Purify.
Return the matrix x without rows and cols containing respectively more than th0 * x.shape[1] and th1 * x.shape[0] NaNs.
Output
- xout, v0, v1
where v0 are the valid index at dimension 0 and v1 are the valid index at dimension 1
Example:
>>> import numpy as np
>>> import mlpy
>>> x = np.array([[1, 4, 4 ],
... [2, 9, np.NaN],
... [2, 5, 8 ],
... [8, np.NaN, np.NaN],
... [np.NaN, 4, 4 ]])
>>> y = np.array([1, -1, 1, -1, -1])
>>> x, v0, v1 = mlpy.purify(x, 0.4, 0.4)
>>> x
array([[ 1., 4., 4.],
[ 2., 9., NaN],
[ 2., 5., 8.],
[ NaN, 4., 4.]])
>>> v0
array([0, 1, 2, 4])
>>> v1
array([0, 1, 2])
New in version 2.0.4.
Knn imputing.
Input
- x - [2D numpy array float] (#sample x #feature) data to impute
- y - [1D numpy array integer/float] labels
- k - [integer] number of nearest neighbor
- dist - [string] adopted distance (‘se’ = SQUARED EUCLIDEAN, ‘e’ = EUCLIDEAN)
- method - [string] method to compute the missing values (‘mean’, ‘median’)

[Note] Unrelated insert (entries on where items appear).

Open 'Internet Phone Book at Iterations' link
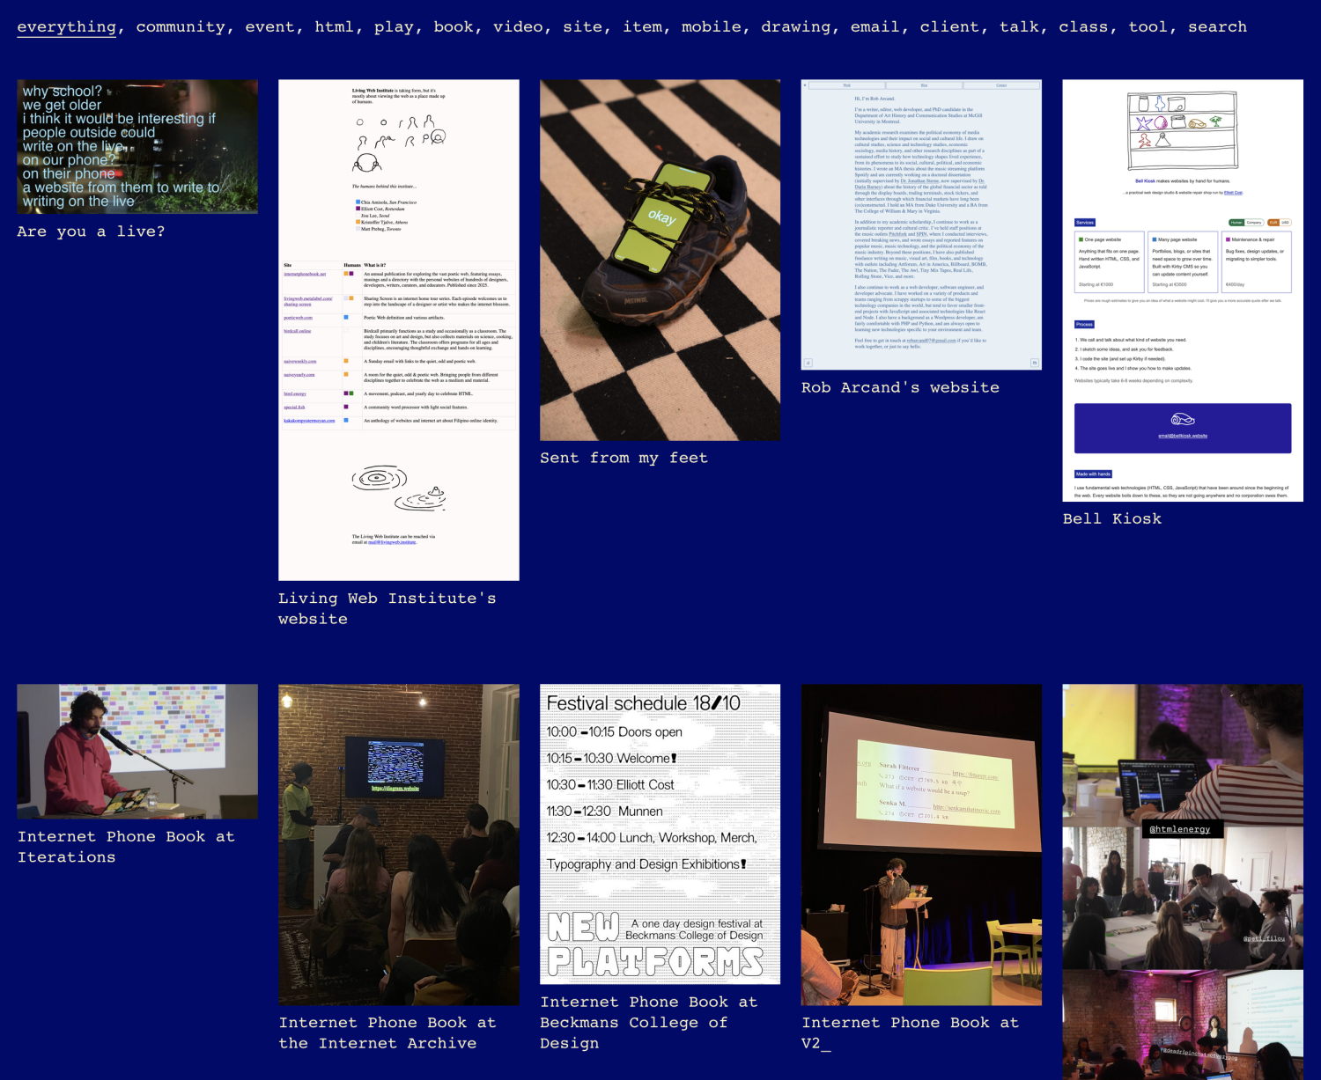The height and width of the screenshot is (1080, 1321). (x=126, y=847)
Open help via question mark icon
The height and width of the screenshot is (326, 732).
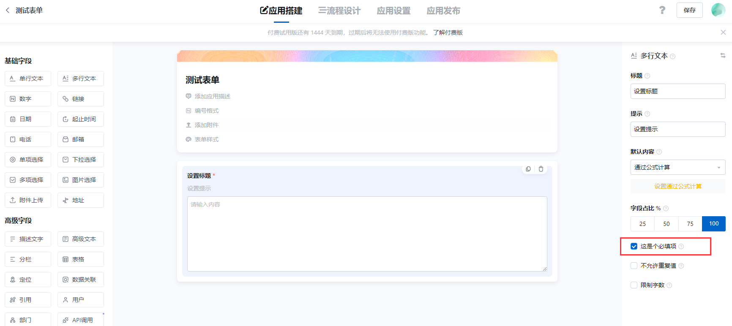(662, 10)
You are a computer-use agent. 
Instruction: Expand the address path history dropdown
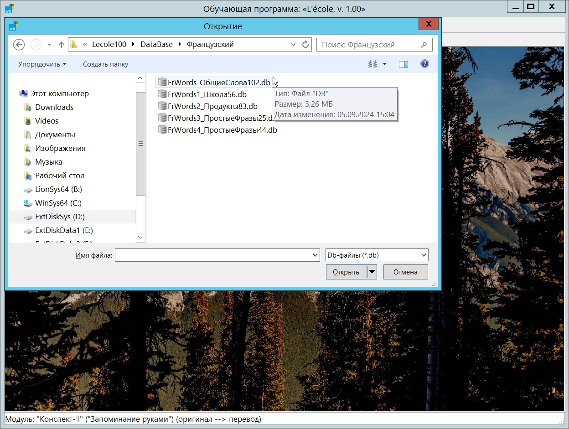point(293,45)
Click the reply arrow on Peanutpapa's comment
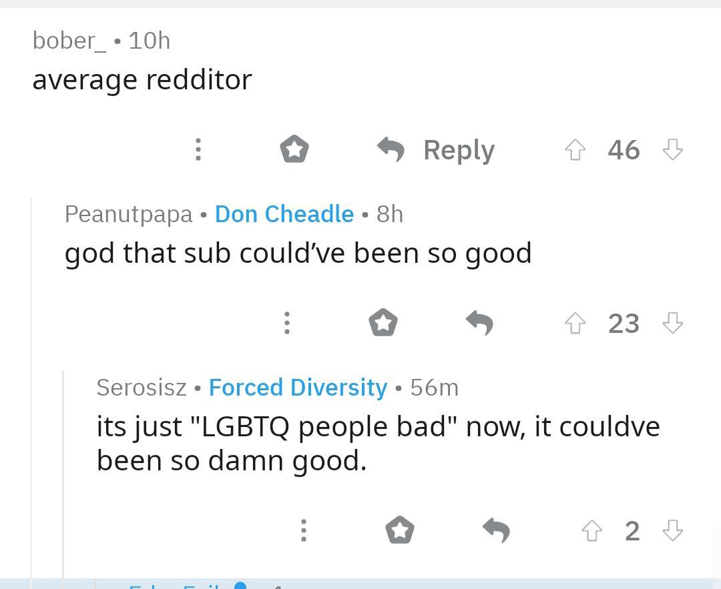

- ldep - [bool] label depended
New in version 2.0.4.
>>> import numpy as np
>>> import mlpy
>>> x = np.array([[1, 4, 4 ],
... [2, 9, np.NaN],
... [2, 5, 8 ],
... [8, np.NaN, np.NaN],
... [np.NaN, 4, 4 ]])
>>> y = np.array([1, -1, 1, -1, -1])
>>> x, v0, v1 = mlpy.purify(x, 0.4, 0.4)
>>> x
array([[ 1., 4., 4.],
[ 2., 9., NaN],
[ 2., 5., 8.],
[ NaN, 4., 4.]])
>>> v0
array([0, 1, 2, 4])
>>> v1
array([0, 1, 2])
>>> y = y[v0]
>>> x = mlpy.knn_imputing(x, y, 2, dist='e', method='mean', ldep=False)
>>> x
array([[ 1. , 4. , 4. ],
[ 2. , 9. , 6. ],
[ 2. , 5. , 8. ],
[ 1.5, 4. , 4. ]])